Because the the number of test files is a poor estimate for the time
needed to run them, we have significant variation in the completion time
between chunks when testing one given PR.
https://github.com/servo/taskcluster-config/pull/9 adds a tool to collect
this data. Here are two full runs of `test_wpt` before this PR:
https://community-tc.services.mozilla.com/tasks/groups/DBt9ki9gTdWmwAk-VDorzw
```
count 1, total 0:00:32, max: 0:00:32 docker 0:00:32
count 1, total 0:59:14, max: 0:59:14 macos-disabled-mac1 0:59:14
count 6, total 4:12:16, max: 1:01:14 macos-disabled-mac1 WPT 0:40:29 0:18:55 0:46:50 0:44:38 1:01:14 0:40:10
count 1, total 0:55:19, max: 0:55:19 macos-disabled-mac9 0:55:19
count 6, total 4:25:09, max: 1:01:40 macos-disabled-mac9 WPT 0:37:58 0:37:24 0:27:18 1:01:40 0:46:17 0:54:31
```
Times for a given chunk vary between 19 minutes and 61 minutes.
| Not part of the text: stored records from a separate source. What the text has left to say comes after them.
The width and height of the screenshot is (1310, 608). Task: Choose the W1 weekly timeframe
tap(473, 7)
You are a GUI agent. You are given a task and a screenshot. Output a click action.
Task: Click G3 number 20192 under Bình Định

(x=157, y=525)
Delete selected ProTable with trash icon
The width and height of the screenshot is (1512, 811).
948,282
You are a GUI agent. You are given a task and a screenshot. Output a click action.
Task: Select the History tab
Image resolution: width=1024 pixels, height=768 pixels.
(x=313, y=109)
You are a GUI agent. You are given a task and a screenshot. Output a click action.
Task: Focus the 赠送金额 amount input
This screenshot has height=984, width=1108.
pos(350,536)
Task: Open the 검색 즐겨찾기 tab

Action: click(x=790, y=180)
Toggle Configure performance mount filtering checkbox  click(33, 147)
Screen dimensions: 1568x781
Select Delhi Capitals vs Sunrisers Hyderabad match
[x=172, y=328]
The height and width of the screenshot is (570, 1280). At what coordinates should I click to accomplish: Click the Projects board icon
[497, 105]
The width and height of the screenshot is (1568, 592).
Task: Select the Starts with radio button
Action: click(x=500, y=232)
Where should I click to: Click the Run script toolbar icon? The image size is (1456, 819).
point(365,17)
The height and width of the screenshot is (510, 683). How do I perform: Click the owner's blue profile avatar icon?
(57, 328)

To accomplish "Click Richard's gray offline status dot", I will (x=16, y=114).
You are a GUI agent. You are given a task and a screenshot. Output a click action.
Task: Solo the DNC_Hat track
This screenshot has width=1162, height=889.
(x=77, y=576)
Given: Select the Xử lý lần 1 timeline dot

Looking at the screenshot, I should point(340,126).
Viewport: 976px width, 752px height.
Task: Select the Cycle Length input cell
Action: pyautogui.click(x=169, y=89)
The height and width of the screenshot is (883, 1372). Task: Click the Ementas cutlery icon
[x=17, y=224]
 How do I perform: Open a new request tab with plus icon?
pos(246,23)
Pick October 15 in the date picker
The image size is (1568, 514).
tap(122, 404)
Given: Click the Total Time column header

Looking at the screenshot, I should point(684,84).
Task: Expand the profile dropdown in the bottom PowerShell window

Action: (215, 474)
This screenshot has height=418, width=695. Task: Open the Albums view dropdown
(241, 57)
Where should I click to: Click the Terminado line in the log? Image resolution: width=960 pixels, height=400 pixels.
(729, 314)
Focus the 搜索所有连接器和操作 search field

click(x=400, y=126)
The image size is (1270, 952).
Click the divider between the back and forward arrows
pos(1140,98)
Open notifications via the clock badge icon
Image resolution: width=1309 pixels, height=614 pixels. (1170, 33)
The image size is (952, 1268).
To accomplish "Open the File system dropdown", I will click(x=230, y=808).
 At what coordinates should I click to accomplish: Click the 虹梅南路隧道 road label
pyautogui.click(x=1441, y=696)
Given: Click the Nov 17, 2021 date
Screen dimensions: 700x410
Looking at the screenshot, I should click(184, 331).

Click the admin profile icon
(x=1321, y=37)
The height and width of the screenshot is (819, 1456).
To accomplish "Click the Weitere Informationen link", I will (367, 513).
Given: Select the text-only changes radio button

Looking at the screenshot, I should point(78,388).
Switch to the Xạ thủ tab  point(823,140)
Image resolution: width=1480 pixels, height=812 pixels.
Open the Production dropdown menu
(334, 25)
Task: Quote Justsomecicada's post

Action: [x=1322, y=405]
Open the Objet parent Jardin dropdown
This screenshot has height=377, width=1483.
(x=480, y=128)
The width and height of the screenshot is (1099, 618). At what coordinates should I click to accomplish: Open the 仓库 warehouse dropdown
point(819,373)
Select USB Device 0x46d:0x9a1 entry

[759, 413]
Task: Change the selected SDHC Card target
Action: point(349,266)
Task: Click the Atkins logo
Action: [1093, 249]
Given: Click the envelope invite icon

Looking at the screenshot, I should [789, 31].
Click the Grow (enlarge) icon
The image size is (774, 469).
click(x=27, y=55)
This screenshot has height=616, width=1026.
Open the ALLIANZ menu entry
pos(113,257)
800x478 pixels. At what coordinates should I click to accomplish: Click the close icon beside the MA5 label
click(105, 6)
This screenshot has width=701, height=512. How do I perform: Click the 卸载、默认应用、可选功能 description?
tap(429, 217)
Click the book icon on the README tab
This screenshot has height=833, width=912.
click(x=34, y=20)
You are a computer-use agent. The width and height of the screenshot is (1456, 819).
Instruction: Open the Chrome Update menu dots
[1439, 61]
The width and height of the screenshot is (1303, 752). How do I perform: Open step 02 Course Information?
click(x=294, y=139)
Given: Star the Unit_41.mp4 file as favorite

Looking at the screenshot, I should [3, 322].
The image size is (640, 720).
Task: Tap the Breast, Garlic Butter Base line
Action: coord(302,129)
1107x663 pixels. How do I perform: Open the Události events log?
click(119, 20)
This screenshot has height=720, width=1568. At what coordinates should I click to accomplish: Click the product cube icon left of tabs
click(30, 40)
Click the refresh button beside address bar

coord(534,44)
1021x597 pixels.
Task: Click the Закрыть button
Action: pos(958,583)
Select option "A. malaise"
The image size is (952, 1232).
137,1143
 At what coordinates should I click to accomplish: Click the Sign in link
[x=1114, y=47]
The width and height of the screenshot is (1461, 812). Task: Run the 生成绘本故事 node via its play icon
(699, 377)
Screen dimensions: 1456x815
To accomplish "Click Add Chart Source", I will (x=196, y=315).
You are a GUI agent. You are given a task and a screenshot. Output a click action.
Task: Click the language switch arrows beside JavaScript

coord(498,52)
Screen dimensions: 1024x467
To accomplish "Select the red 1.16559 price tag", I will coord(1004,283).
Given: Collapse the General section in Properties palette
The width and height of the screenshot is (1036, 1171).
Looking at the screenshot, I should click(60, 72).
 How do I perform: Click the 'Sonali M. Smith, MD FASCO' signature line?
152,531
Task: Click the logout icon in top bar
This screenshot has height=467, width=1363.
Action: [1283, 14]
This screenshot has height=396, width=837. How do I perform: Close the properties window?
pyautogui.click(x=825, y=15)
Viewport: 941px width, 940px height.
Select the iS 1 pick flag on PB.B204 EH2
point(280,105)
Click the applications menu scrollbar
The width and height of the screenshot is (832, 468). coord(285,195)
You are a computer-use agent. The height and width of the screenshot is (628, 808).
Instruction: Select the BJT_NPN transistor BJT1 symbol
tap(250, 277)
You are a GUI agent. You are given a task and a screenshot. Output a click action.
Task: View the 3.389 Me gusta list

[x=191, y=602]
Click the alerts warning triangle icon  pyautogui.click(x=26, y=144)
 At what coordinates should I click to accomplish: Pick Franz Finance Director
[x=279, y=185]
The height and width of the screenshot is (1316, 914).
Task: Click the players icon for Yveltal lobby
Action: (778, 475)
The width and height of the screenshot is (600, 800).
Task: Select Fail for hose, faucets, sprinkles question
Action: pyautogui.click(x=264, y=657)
Assuming no `try` testing, with Homu’s serial scheduling of `r+` testing
this means that that worker sits idle for 42 minutes
and our limited CPU resources are under-utilized.
When there *are* `try` PRs being tested however, they compete with
each other and any `r+` PR for the same workers. If we get unlucky,
a 61 minute task could only *start* after some other tasks have finished,
Increasing the overall time-to-merge a lot.
## This
This PR changes the number of chunks to be significantly more
than the number of available workers. When one of them finishes,
that worker can pick up another one instead of sitting idle.
Now the ratio of number of tasks to number of workers doesn’t matter:
the differences in run time between tasks becomes somewhat of an advantage
and the distribution to workers evens out on average.
The number 30 is a bit arbitrary. A higher number reduces resource
under-utilization, but increases the effect of per-task overhead.
The git cache added in https://github.com/servo/servo/pull/24753
reduced that overhead, though.
Another worry I had was whether this would make worse the similar problem
of unequal scheduling between processes within a task,
where some CPU cores sit idle while the rest processes finish their
assigned work.
This turned out not to be enough of a problem to negatively affect
the total machine time:
https://community-tc.services.mozilla.com/tasks/groups/VnDac92HQU6QmrpzWPCR2w
```
count 1, total 0:00:48, max: 0:00:48 docker 0:00:48
count 1, total 0:39:04, max: 0:39:04 macos-disabled-mac9 0:39:04
count 31, total 4:03:29, max: 0:15:29 macos-disabled-mac9 WPT
0:07:26 0:08:39 0:04:21 0:07:13 0:12:47 0:10:11 0:04:01 0:03:36
0:10:43 0:12:57 0:04:47 0:04:06 0:10:09 0:12:00 0:12:42 0:04:40
0:04:24 0:12:20 0:12:15 0:03:03 0:07:35 0:11:35 0:07:01 0:04:16
0:09:40 0:05:08 0:05:01 0:06:29 0:15:29 0:02:28 0:06:27
```
(4h03min is even lower than above, but seems within variation.)
## After this
https://github.com/servo/servo/issues/23655 proposes automatically
restarting failed WPT tasks, in case the failure is intermittent.
With the test suite split into more chunks we have fewer tests per chunk,
and therefore lower probability that a given one fails.
Restarting one of them also causes less repeated work.